A participant who played team sports on weekends and engaged in only solo physical activity during the week.
A participant whose weekly moderate to vigorous physical activity was greater than threshold and occurred mostly (≥50%) over 1 to 2 days.
-
What was the primary finding of the study?
People in the regularly active and weekend warrior groups demonstrated similarly lower risk of incident atrial fibrillation, myocardial infarction, and heart failure when compared with inactive individuals.
There was no difference in risk of incident atrial fibrillation, myocardial infarction, and heart failure among people in the weekend warrior, regularly active, or inactive groups.

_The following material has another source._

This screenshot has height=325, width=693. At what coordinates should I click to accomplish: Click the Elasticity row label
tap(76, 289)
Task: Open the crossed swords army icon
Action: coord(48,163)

While people in the weekend warrior group demonstrated some lowered risk of incident atrial fibrillation, myocardial infarction, and heart failure, those who were regularly active demonstrated more substantially lowered risk compared with people in the inactive and weekend warrior groups.
-
What do the authors conclude?
Consistent with prior work, moderate to vigorous physical activity should be spread evenly across any given week.
Engagement in physical activity, regardless of pattern, may be beneficial across a spectrum of cardiovascular diseases.
The weekend warrior pattern of physical activity is rare, accounting for less than 10% of the population’s physical activity.